Stored items:
**********

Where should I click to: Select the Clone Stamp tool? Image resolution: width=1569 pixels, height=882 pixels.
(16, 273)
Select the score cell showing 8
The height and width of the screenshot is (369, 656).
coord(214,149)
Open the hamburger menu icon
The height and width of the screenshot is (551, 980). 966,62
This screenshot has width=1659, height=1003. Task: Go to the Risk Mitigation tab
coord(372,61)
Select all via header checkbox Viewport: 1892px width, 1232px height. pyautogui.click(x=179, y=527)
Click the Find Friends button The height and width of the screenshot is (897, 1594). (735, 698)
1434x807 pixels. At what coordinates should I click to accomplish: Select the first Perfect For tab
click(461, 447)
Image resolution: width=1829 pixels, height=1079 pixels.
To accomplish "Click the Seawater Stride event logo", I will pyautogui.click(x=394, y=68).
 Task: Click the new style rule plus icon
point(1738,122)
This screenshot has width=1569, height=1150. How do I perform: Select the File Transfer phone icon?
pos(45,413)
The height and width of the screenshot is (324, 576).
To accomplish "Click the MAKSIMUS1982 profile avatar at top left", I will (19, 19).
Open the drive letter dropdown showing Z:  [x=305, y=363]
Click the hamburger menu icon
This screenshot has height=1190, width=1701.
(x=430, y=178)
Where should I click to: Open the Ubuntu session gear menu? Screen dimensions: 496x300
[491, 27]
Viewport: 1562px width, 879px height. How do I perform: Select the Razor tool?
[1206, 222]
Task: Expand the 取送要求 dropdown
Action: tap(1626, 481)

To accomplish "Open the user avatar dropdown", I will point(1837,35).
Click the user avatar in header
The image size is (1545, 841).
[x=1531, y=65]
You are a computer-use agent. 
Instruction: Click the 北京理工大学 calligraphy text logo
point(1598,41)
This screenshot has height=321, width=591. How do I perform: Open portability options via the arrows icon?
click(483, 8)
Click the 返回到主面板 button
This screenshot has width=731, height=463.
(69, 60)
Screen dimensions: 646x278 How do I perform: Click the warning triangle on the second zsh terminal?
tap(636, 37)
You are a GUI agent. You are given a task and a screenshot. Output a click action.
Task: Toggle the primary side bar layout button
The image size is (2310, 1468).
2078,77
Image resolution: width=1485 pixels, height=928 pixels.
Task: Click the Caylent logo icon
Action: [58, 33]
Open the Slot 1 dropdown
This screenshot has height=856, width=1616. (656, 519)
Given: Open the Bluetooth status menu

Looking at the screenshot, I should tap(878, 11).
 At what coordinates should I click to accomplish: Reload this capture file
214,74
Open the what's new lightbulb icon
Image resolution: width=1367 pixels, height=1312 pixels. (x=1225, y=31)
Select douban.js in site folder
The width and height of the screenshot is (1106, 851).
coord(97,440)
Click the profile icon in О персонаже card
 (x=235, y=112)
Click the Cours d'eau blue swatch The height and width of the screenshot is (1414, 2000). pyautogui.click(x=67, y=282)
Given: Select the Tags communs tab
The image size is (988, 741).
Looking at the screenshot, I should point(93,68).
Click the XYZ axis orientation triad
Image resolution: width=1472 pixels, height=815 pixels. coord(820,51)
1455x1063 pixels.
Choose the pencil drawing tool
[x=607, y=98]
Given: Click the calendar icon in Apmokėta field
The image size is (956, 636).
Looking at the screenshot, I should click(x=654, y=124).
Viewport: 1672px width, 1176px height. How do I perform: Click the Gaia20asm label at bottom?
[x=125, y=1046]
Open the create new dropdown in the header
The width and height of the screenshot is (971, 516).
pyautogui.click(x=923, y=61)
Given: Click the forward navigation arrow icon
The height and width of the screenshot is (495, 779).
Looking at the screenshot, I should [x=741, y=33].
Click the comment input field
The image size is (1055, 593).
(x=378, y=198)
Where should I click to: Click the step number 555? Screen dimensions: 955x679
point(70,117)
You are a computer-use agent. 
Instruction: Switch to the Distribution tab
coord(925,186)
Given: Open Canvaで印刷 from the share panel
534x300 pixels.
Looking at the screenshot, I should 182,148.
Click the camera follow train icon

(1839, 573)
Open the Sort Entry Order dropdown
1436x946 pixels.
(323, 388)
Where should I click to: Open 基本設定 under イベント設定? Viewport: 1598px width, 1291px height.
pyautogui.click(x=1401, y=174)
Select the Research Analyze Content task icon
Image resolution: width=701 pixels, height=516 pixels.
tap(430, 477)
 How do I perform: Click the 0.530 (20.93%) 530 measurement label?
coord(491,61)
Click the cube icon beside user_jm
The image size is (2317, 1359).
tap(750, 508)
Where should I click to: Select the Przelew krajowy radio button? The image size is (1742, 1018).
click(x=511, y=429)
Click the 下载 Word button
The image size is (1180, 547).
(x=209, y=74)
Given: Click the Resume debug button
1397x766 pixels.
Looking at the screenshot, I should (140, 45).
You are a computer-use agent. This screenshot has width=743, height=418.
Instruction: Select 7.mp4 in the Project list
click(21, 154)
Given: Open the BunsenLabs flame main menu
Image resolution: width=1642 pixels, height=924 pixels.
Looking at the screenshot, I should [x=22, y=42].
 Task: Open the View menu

**********

→ **What to do**:
Retype all the data verbatim.

→ **Output for this exercise**:
Where should I click to: Select the Clone Stamp tool? Image resolution: width=1569 pixels, height=882 pixels.
(16, 273)
Select the score cell showing 8
The height and width of the screenshot is (369, 656).
coord(214,149)
Open the hamburger menu icon
The height and width of the screenshot is (551, 980). 966,62
This screenshot has width=1659, height=1003. Task: Go to the Risk Mitigation tab
coord(372,61)
Select all via header checkbox Viewport: 1892px width, 1232px height. pyautogui.click(x=179, y=527)
Click the Find Friends button The height and width of the screenshot is (897, 1594). (735, 698)
1434x807 pixels. At what coordinates should I click to accomplish: Select the first Perfect For tab
click(461, 447)
Image resolution: width=1829 pixels, height=1079 pixels.
To accomplish "Click the Seawater Stride event logo", I will pyautogui.click(x=394, y=68).
 Task: Click the new style rule plus icon
point(1738,122)
This screenshot has width=1569, height=1150. How do I perform: Select the File Transfer phone icon?
pos(45,413)
The height and width of the screenshot is (324, 576).
To accomplish "Click the MAKSIMUS1982 profile avatar at top left", I will (19, 19).
Open the drive letter dropdown showing Z:  [x=305, y=363]
Click the hamburger menu icon
This screenshot has height=1190, width=1701.
(x=430, y=178)
Where should I click to: Open the Ubuntu session gear menu? Screen dimensions: 496x300
[491, 27]
Viewport: 1562px width, 879px height. How do I perform: Select the Razor tool?
[1206, 222]
Task: Expand the 取送要求 dropdown
Action: tap(1626, 481)

To accomplish "Open the user avatar dropdown", I will point(1837,35).
Click the user avatar in header
The image size is (1545, 841).
[x=1531, y=65]
You are a computer-use agent. 
Instruction: Click the 北京理工大学 calligraphy text logo
point(1598,41)
This screenshot has height=321, width=591. How do I perform: Open portability options via the arrows icon?
click(483, 8)
Click the 返回到主面板 button
This screenshot has width=731, height=463.
(69, 60)
Screen dimensions: 646x278 How do I perform: Click the warning triangle on the second zsh terminal?
tap(636, 37)
You are a GUI agent. You are given a task and a screenshot. Output a click action.
Task: Toggle the primary side bar layout button
The image size is (2310, 1468).
2078,77
Image resolution: width=1485 pixels, height=928 pixels.
Task: Click the Caylent logo icon
Action: [58, 33]
Open the Slot 1 dropdown
This screenshot has height=856, width=1616. (656, 519)
Given: Open the Bluetooth status menu

Looking at the screenshot, I should tap(878, 11).
 At what coordinates should I click to accomplish: Reload this capture file
214,74
Open the what's new lightbulb icon
Image resolution: width=1367 pixels, height=1312 pixels. (x=1225, y=31)
Select douban.js in site folder
The width and height of the screenshot is (1106, 851).
coord(97,440)
Click the profile icon in О персонаже card
 (x=235, y=112)
Click the Cours d'eau blue swatch The height and width of the screenshot is (1414, 2000). pyautogui.click(x=67, y=282)
Given: Select the Tags communs tab
The image size is (988, 741).
Looking at the screenshot, I should point(93,68).
Click the XYZ axis orientation triad
Image resolution: width=1472 pixels, height=815 pixels. coord(820,51)
1455x1063 pixels.
Choose the pencil drawing tool
[x=607, y=98]
Given: Click the calendar icon in Apmokėta field
The image size is (956, 636).
Looking at the screenshot, I should click(x=654, y=124).
Viewport: 1672px width, 1176px height. How do I perform: Click the Gaia20asm label at bottom?
[x=125, y=1046]
Open the create new dropdown in the header
The width and height of the screenshot is (971, 516).
pyautogui.click(x=923, y=61)
Given: Click the forward navigation arrow icon
The height and width of the screenshot is (495, 779).
Looking at the screenshot, I should [x=741, y=33].
Click the comment input field
The image size is (1055, 593).
(x=378, y=198)
Where should I click to: Click the step number 555? Screen dimensions: 955x679
point(70,117)
You are a computer-use agent. 
Instruction: Switch to the Distribution tab
coord(925,186)
Given: Open Canvaで印刷 from the share panel
534x300 pixels.
Looking at the screenshot, I should 182,148.
Click the camera follow train icon

(1839, 573)
Open the Sort Entry Order dropdown
1436x946 pixels.
(323, 388)
Where should I click to: Open 基本設定 under イベント設定? Viewport: 1598px width, 1291px height.
pyautogui.click(x=1401, y=174)
Select the Research Analyze Content task icon
Image resolution: width=701 pixels, height=516 pixels.
tap(430, 477)
 How do I perform: Click the 0.530 (20.93%) 530 measurement label?
coord(491,61)
Click the cube icon beside user_jm
The image size is (2317, 1359).
tap(750, 508)
Where should I click to: Select the Przelew krajowy radio button? The image size is (1742, 1018).
click(x=511, y=429)
Click the 下载 Word button
The image size is (1180, 547).
(x=209, y=74)
Given: Click the Resume debug button
1397x766 pixels.
Looking at the screenshot, I should (140, 45).
You are a computer-use agent. This screenshot has width=743, height=418.
Instruction: Select 7.mp4 in the Project list
click(21, 154)
Given: Open the BunsenLabs flame main menu
Image resolution: width=1642 pixels, height=924 pixels.
Looking at the screenshot, I should [x=22, y=42].
 Task: Open the View menu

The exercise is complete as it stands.